__REQUIRED ACTION__
Would you go through the records below and copy each line with the string "mécaniques"?

Start of DATA FOR ANALYSIS

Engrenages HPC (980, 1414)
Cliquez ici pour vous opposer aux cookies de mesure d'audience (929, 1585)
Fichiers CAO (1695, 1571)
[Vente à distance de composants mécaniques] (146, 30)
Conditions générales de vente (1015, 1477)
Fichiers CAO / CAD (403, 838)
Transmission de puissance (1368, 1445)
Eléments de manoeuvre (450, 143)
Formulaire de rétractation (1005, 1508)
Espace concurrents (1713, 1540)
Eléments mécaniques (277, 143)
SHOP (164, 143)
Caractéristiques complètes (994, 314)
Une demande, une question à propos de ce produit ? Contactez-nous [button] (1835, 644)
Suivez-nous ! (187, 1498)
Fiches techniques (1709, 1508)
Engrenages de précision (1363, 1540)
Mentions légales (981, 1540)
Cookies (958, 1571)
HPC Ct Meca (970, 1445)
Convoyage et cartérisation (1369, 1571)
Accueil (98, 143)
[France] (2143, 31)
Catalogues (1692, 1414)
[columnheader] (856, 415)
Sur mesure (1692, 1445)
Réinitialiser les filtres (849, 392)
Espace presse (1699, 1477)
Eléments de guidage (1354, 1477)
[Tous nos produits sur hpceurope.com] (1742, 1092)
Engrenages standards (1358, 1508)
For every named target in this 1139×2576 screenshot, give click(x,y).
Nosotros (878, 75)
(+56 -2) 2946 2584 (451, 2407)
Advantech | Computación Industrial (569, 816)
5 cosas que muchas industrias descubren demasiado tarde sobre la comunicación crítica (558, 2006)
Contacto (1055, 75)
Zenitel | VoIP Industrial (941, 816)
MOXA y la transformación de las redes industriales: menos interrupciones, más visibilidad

End of DATA FOR ANALYSIS

__RESPONSE BELOW__
[Vente à distance de composants mécaniques] (146, 30)
Eléments mécaniques (277, 143)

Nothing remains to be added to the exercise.